As a musical, there were minor hints that the times were changing, with a touch of new jack swing to some sounds, but even that dates it specifically almost to the month, and mostly we were stuck with big hair, comedy rapping, goofy jokes uncertainly masking an emotional core, and all that sort of would-be resonant business an eighties time capsule movie would have featured. Our lead was so much of a loser that his winning over of the leading lady (Tawny Fere as Mona) had to be taken for granted, since there was absolutely no way the romance was convincing otherwise, and if you were not won over by his grating humility this would be a very long ninety minutes. As you may have anticipated, it was the cast where the interest lay and not in the music, which in spite of some talent behind it sounded pretty horrible now, and did then as well.

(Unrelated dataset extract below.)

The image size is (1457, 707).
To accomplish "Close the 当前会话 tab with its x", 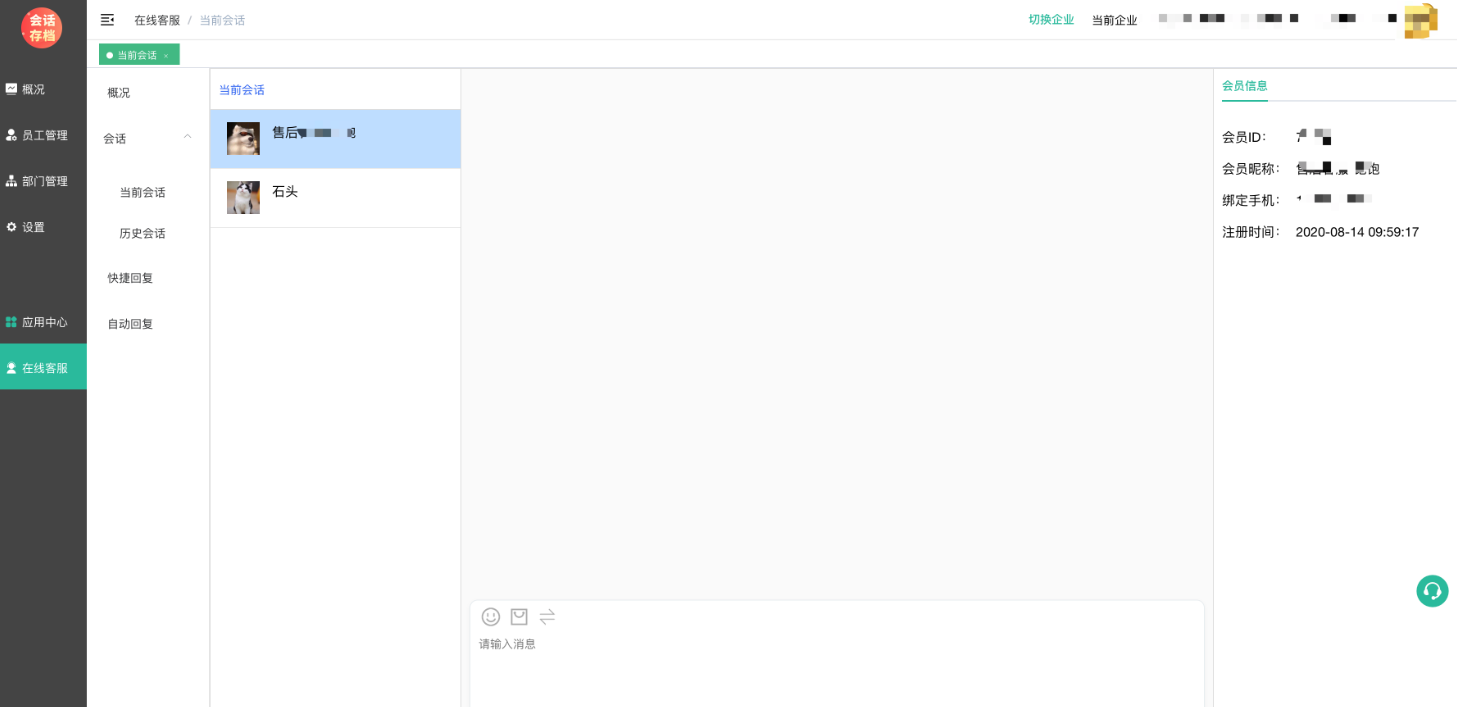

British synth wizard Thomas Dolby was the bad guy, giving a fair account of himself as a supposedly hip and happening, er, cemetery owner (?) who determines to expose Ralph for the vampire he is; then there was rock 'n' roll pioneer Bo Diddley as part of the band, whose appearance in a gold leotard and cape during the Beastie Boys spoof was not a sight easily expunged from the mind. Toni Basil was of course the dancer turned pop star who earned herself her own self-choreographed routine, no better or worse than any of the other numbers, which was not exactly a recommendation, and E.T. herself, Tamara De Treaux, was Ralph's alter ego (another one, a "Bat Dork" according to the credits). Also small was Tony Cox, who shares a bath with Basil, and Susan Tyrrell capped the weirdo line-up as the bartender who joins the band too, all of which was to say, for those interested in the strange collisions showbiz can bring about, Rockula could appeal, but for anyone wishing for something, well, competent is a harsh word to use, they would better opt for something higher profile.